* PASSAGE GIVEN
•••

And a word to the wise, if you insist that “a contract is a contract” with respect to this case, you will be held up as an object of scorn and ridicule by all those who are union members, know union members, or simply have heard about the various union contracts that have been abrogated and rewritten over the years.
brantl
@mad the swine: No, the failure of the car companies wasn’t the unions’ fault. The failure of the car companies was due to their inability to get customary credit, credit that they’ve gotten for decades, as evidenced by Ford being in very little difficulty, as they had stockpiled money, that the other companies didn’t.
You’ve been reading idiots too long, bub, and the union auto workers have been making concessions for years, unlike the swine on Wall Street.
Prinmay Republican rule: when the rules favor me, they can’t be changed, when the rules favor anybody I don’t like, the rules must be changed.
Honus
@mad the swine: “The failure of the auto companies was the unions’ fault. Again, do you hate unions as much as you hate brokers?”
Pretty blanket and unsupported statement there, piggy. The management of the auto companies, who continued to design and manufacture things like the Hummer while foreign automakers developed more efficient cars had nothing to do with the industry’s problems?

•••

* GIVEN MATERIAL
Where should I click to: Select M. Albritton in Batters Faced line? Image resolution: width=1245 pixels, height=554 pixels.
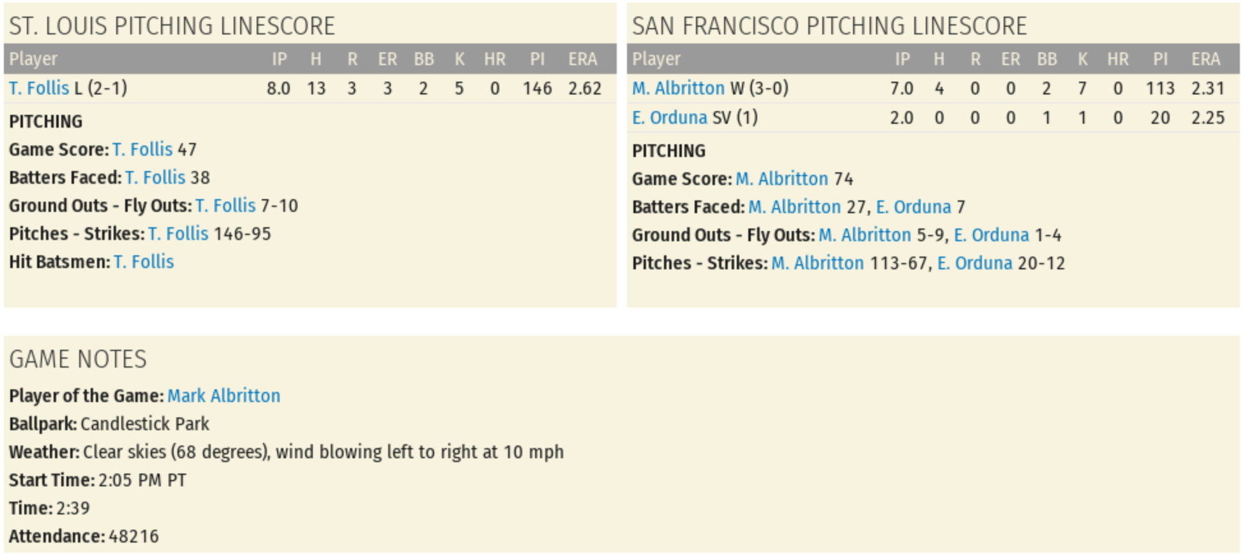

•••

* DIRECTION
Do these statements agree with the comment thread? For each, answer yes or no and quote the thread's deciding words exactly.
1. brantl says Ford had stockpiled money.
2. Honus says foreign automakers designed and manufactured the Hummer.
3. brantl says the union auto workers have refused to make concessions.
The data here come from a separate source.

* SOLUTION TO THIS EXERCISE
1. Yes: "as they had stockpiled money, that the other companies didn’t."
2. No: "The management of the auto companies, who continued to design and manufacture things like the Hummer while foreign automakers developed more efficient cars"
3. No: "the union auto workers have been making concessions for years"